The deal includes salaries of $3,666,666 this year and $3,666,667 in each of the next two seasons. The Rays have a $7 million option for 2026 with a $1 million buyout.

His 2024 and 2025 salaries could increase by $300,000 each based on games finished in the previous season: $150,000 each for 35 and 40.

Tampa Bay’s option price could increase by up to $6 million, including $4 million for appearances: $1 million each for 60 and 70 in 2025; $500,000 for 125 from 2023-25 and $1 million each for 135, 150 and 165 from 2023-25. The option price could increase by $2 million for games finished in 2025: $500,000 each for 25, 30, 35 and 40.
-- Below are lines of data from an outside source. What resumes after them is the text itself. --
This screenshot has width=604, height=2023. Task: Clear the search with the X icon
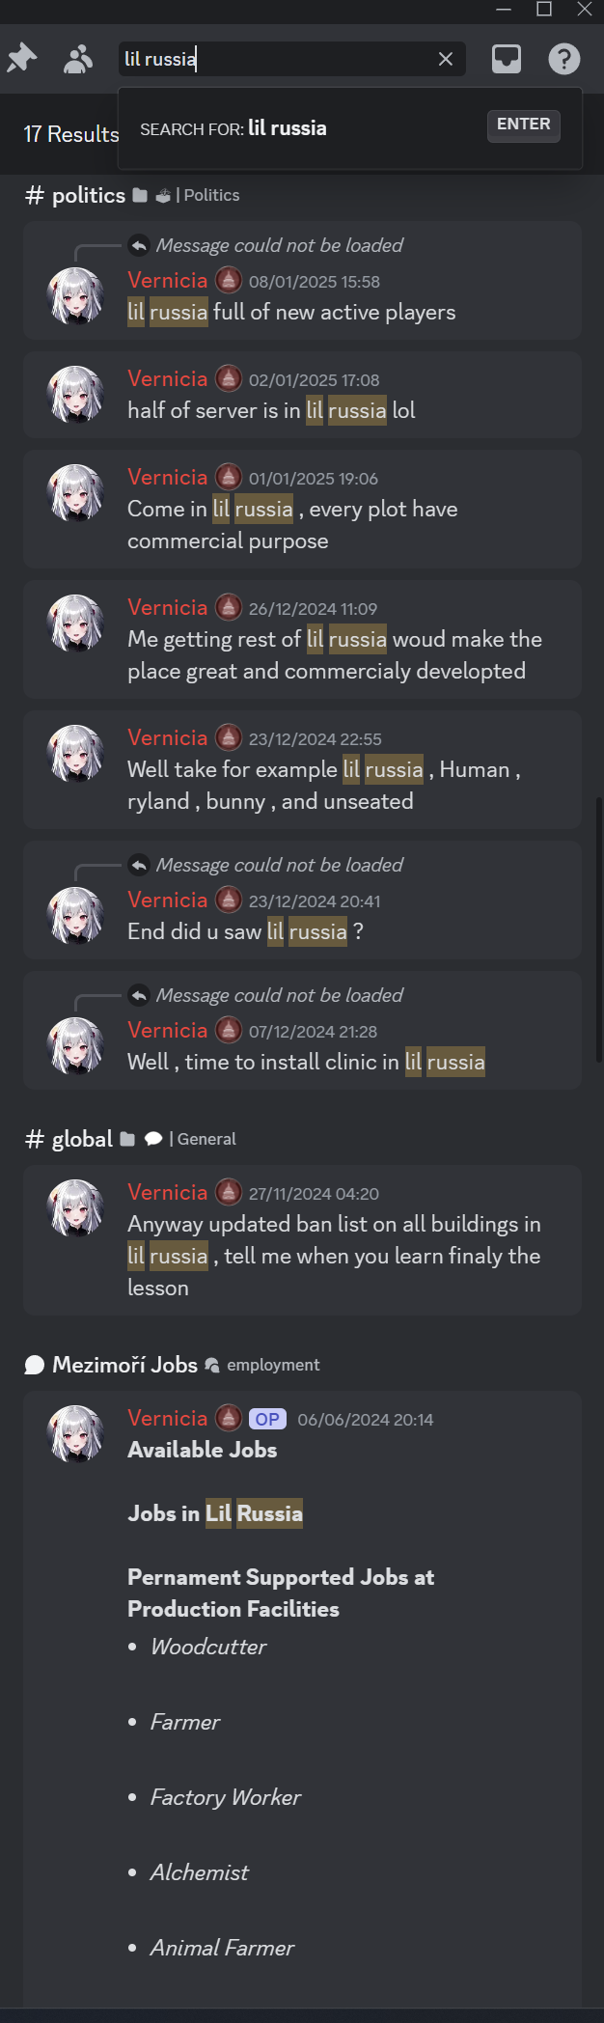(x=446, y=59)
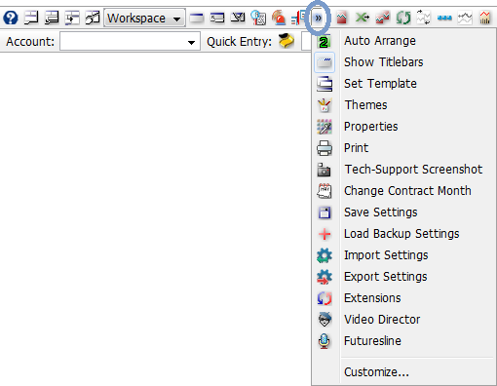Click Import Settings gear icon
The height and width of the screenshot is (386, 497).
325,255
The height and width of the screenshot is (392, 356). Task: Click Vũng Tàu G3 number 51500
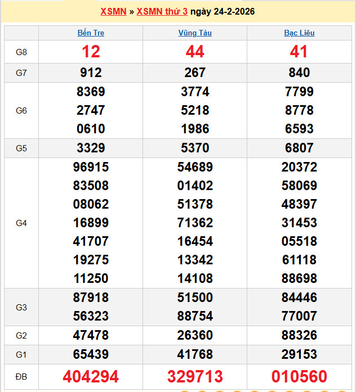(195, 298)
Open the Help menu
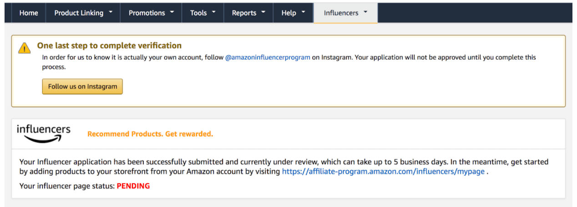The width and height of the screenshot is (577, 207). 293,13
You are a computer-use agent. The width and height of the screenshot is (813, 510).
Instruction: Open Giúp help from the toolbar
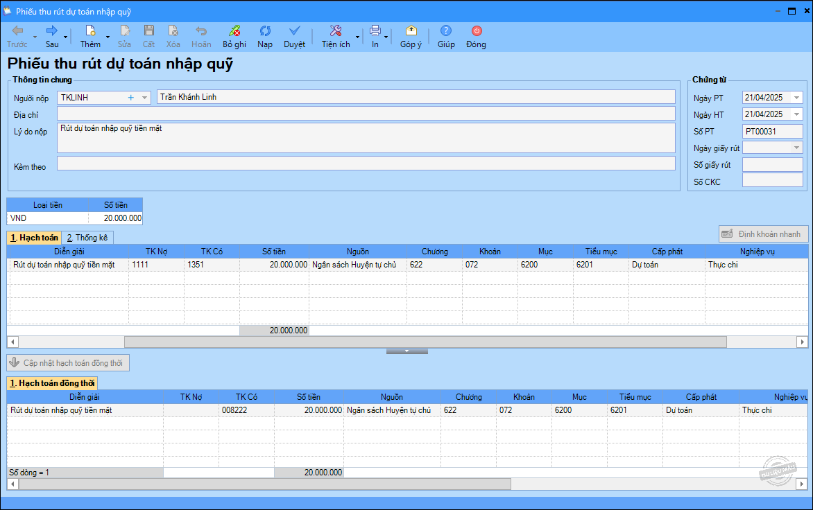point(446,31)
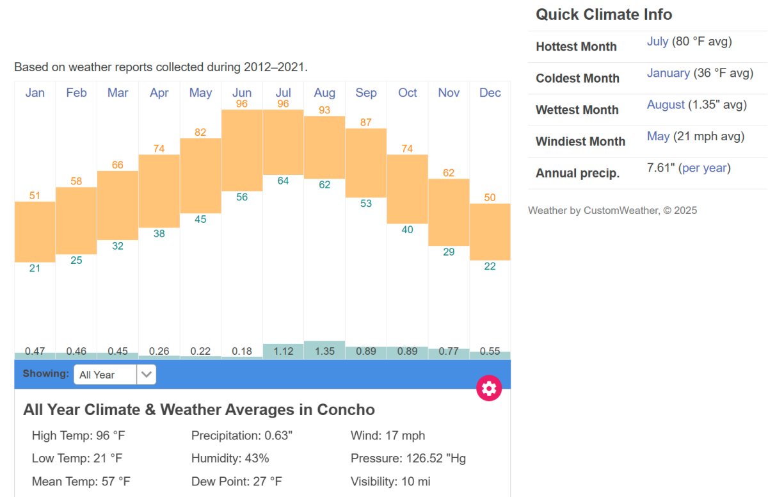The image size is (768, 497).
Task: Expand the month selector chevron arrow
Action: [147, 374]
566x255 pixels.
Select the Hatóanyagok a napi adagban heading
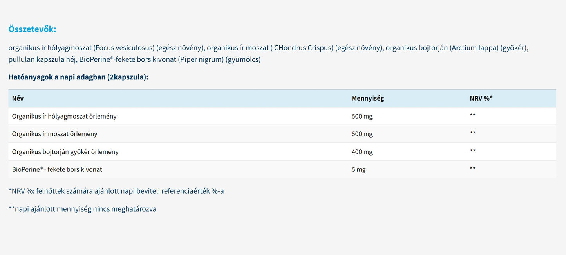78,77
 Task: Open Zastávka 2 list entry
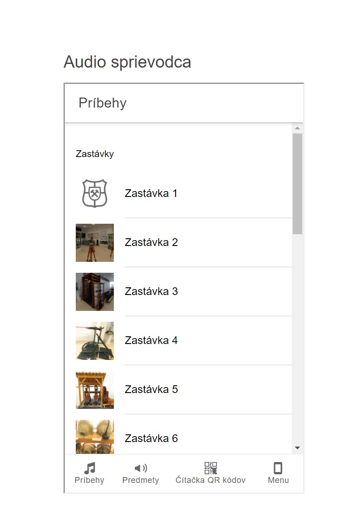183,242
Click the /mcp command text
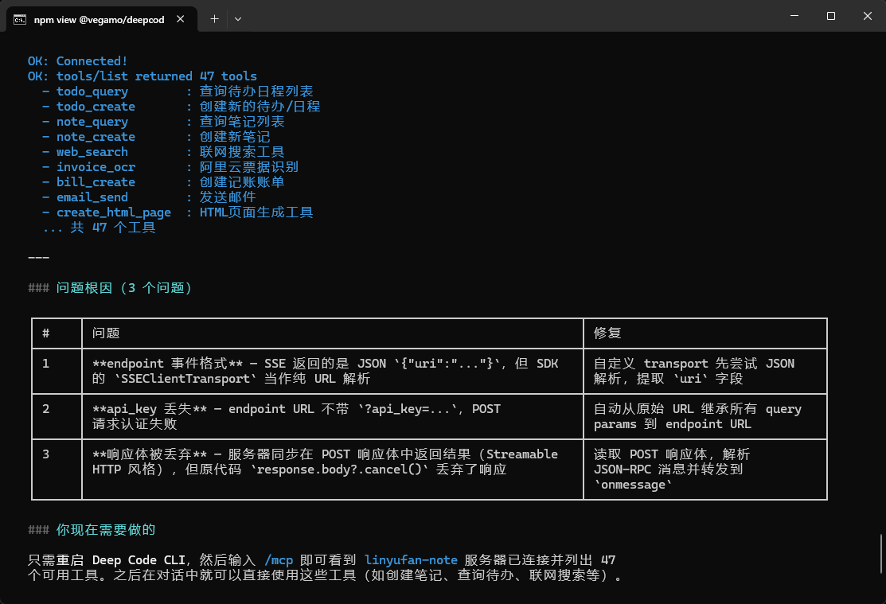Image resolution: width=886 pixels, height=604 pixels. point(279,560)
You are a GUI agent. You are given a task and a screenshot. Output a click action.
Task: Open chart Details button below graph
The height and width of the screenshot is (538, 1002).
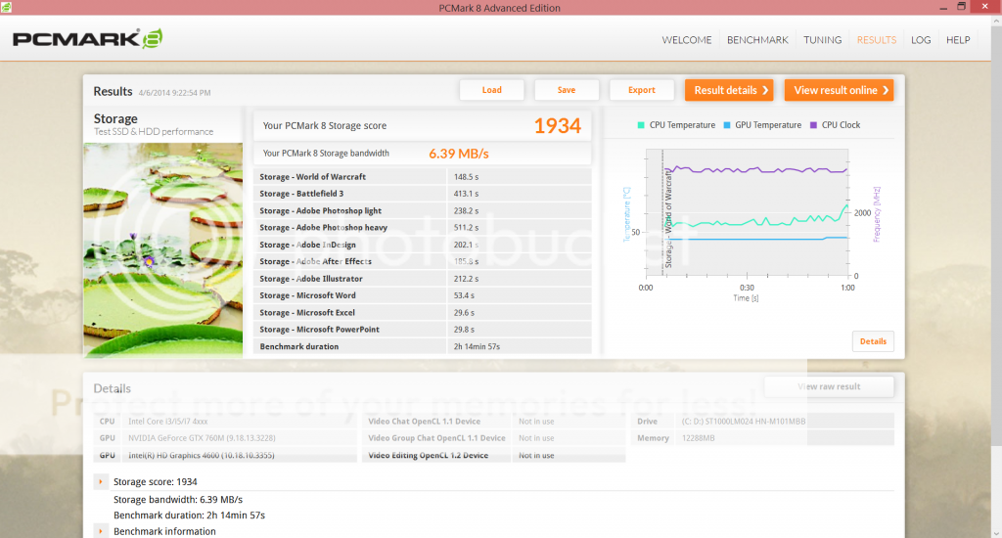[x=873, y=341]
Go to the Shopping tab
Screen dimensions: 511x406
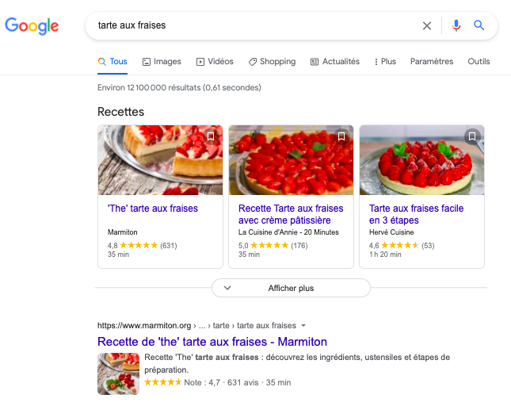(x=272, y=61)
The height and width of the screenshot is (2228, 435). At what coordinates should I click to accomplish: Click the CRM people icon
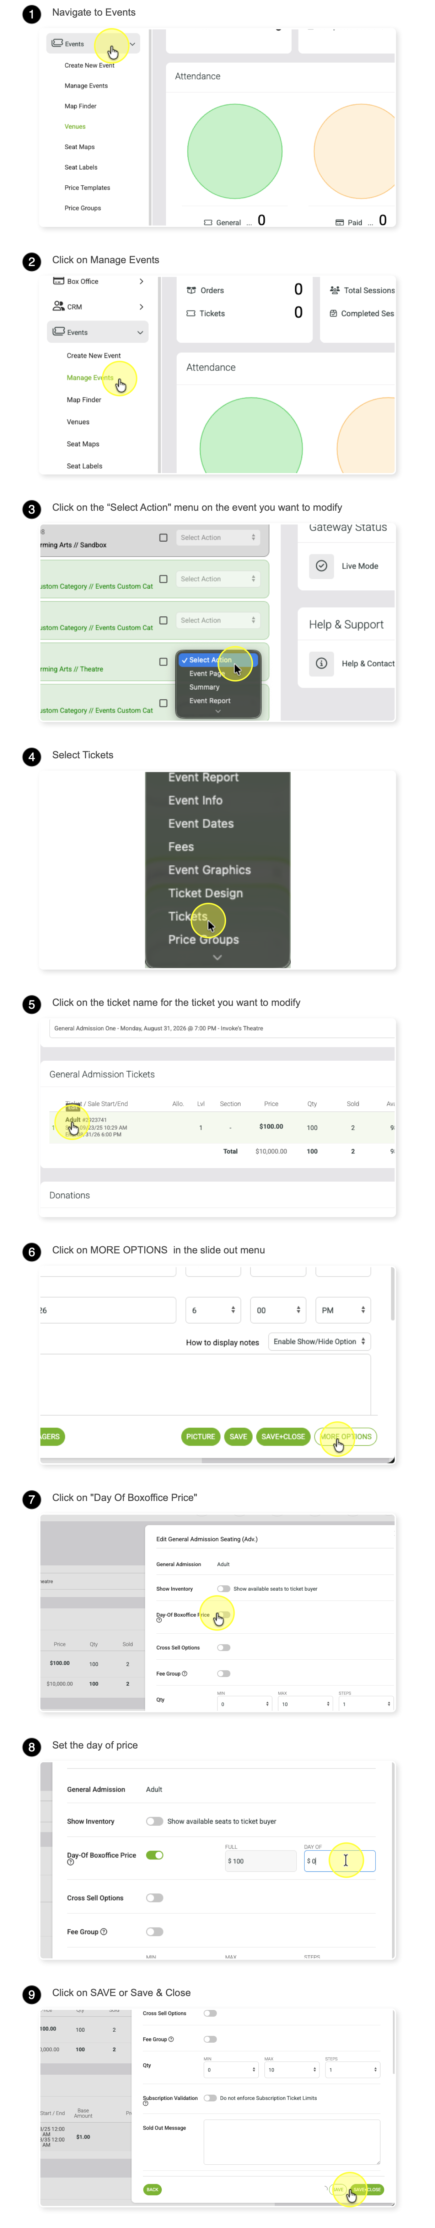[x=59, y=306]
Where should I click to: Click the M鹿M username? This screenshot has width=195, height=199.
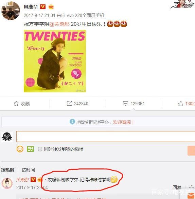click(x=31, y=6)
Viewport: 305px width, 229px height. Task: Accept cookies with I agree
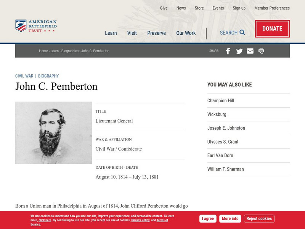[x=207, y=219]
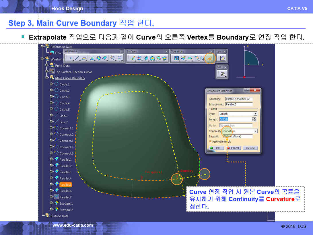The image size is (313, 235).
Task: Click the Point tool in Wireframe toolbar
Action: tap(71, 59)

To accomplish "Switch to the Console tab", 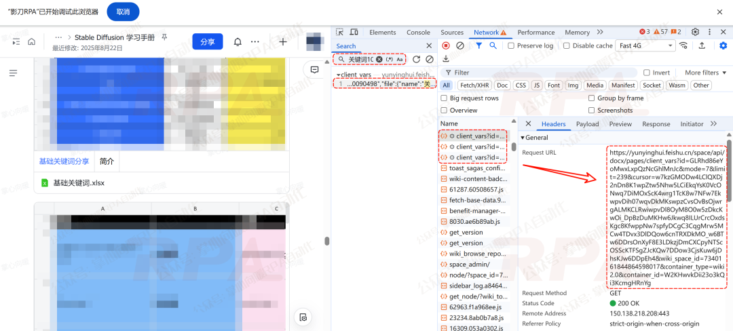I will click(418, 32).
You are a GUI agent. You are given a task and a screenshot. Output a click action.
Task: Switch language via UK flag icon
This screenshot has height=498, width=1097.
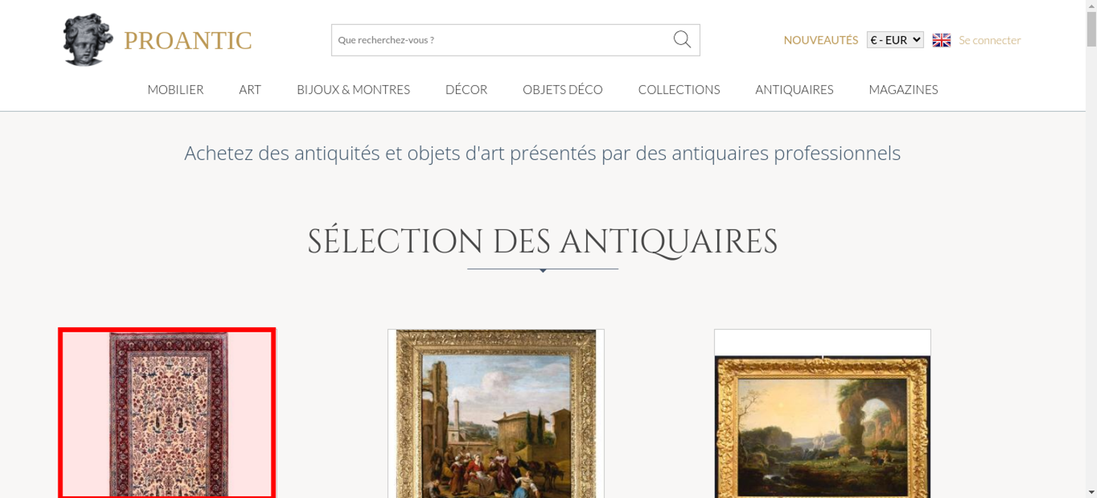click(x=941, y=40)
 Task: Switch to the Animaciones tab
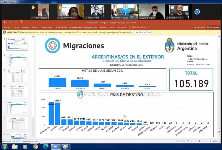[x=61, y=27]
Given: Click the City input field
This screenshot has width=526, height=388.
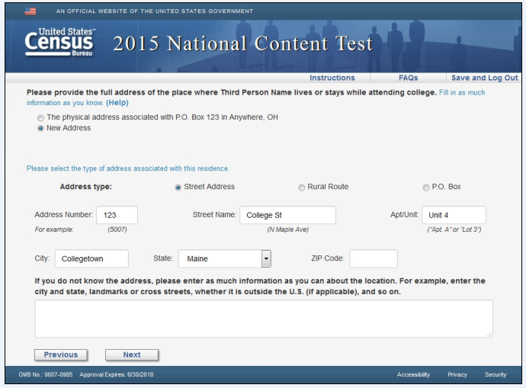Looking at the screenshot, I should [91, 259].
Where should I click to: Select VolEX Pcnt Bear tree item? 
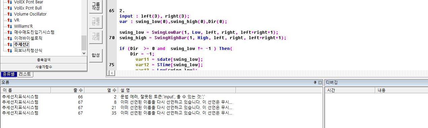(29, 2)
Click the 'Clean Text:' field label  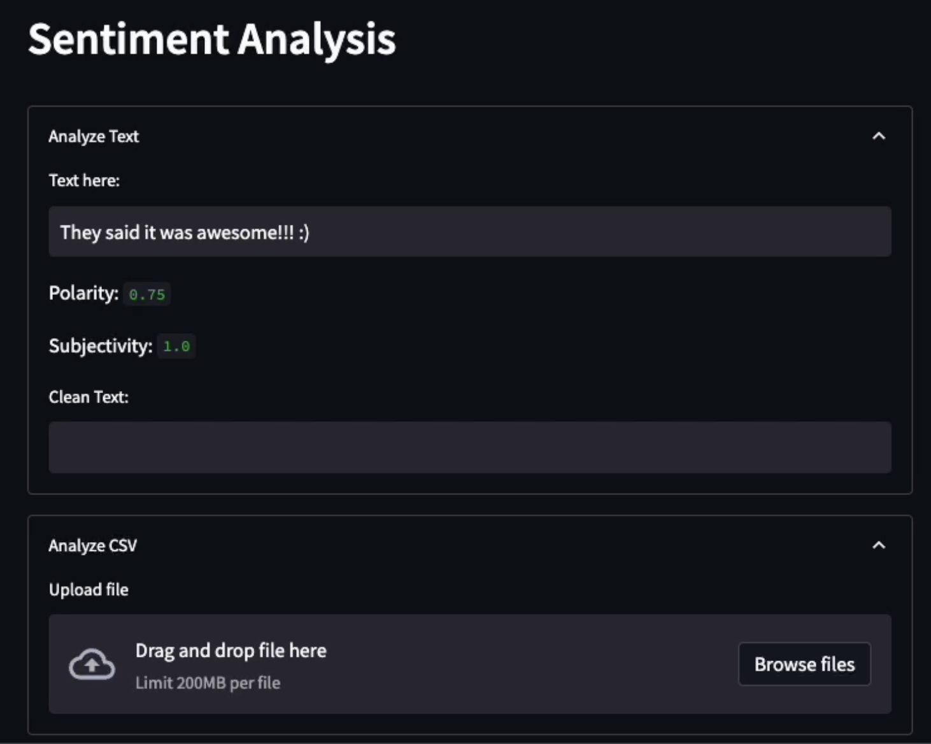[x=89, y=397]
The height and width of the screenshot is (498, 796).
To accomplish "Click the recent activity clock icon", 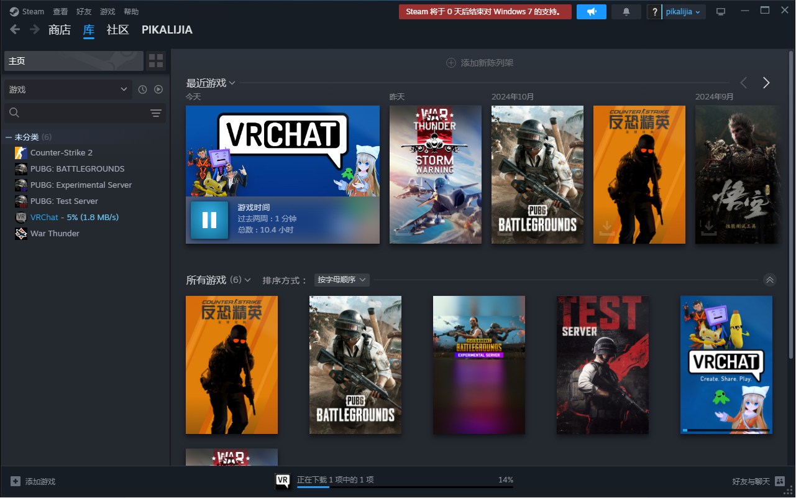I will [x=142, y=89].
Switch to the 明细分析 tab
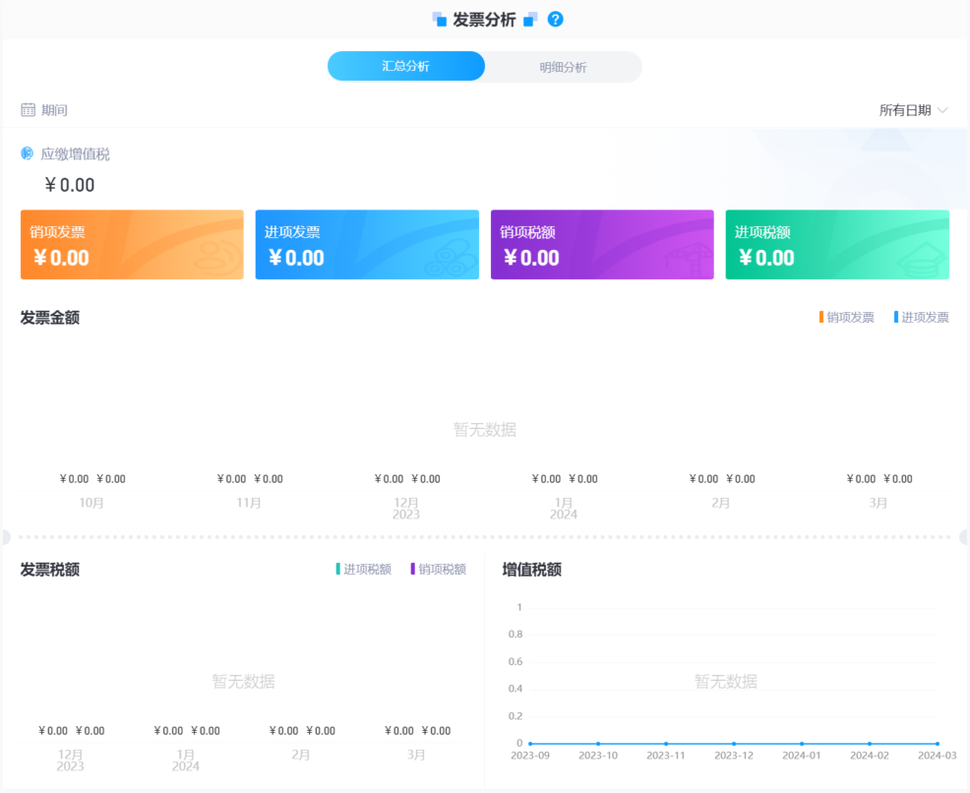This screenshot has height=793, width=970. click(x=563, y=66)
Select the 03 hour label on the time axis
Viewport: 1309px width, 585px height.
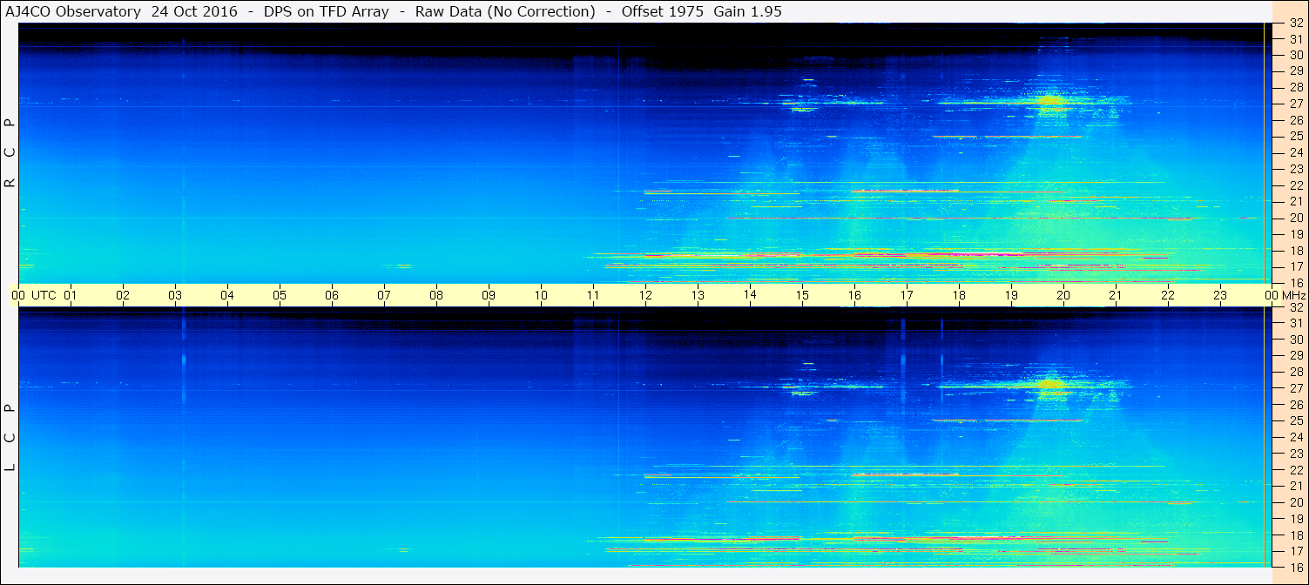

Fairbanks also has a $500,000 award bonus for winning the Hoffman/Rivera reliever of the year award and $200,000 for finishing second or third.

The 29-year-old right-hander is 11-10 with a 2.98 ERA and 15 saves in 111 appearances, with all but two of the outings coming out of the bullpen since being acquired by the Rays from the Texas Rangers in July 2019.

Fairbanks was 0-0 with a 1.13 ERA in 24 appearances last year after beginning the season on the 60-day injured list with a right lat strain.

Fairbanks made his 2022 debut on July 17 and tied for the team lead with eight saves despite being sidelined more than three months. In addition, he is 0-0 with a 3.60 ERA in 12 career postseason appearances, all with Tampa Bay.

He had asked for a raise from $714,400 to $1.9 million when proposed arbitration salaries were exchanged Jan. 13, and the Rays had offered for $1.5 million.

Fairbanks’ agreement was announced two days after left-hander Jeffrey Springs agreed to a $31 million, four-year contract with Tampa Bay that could be worth $65.75 million over five seasons.

Tampa Bay remains scheduled for hearings with right-handers Jason Adam and Ryan Thompson, left-hander Colin Poche, third baseman Yandy Diaz and outfielder Harold Ramirez.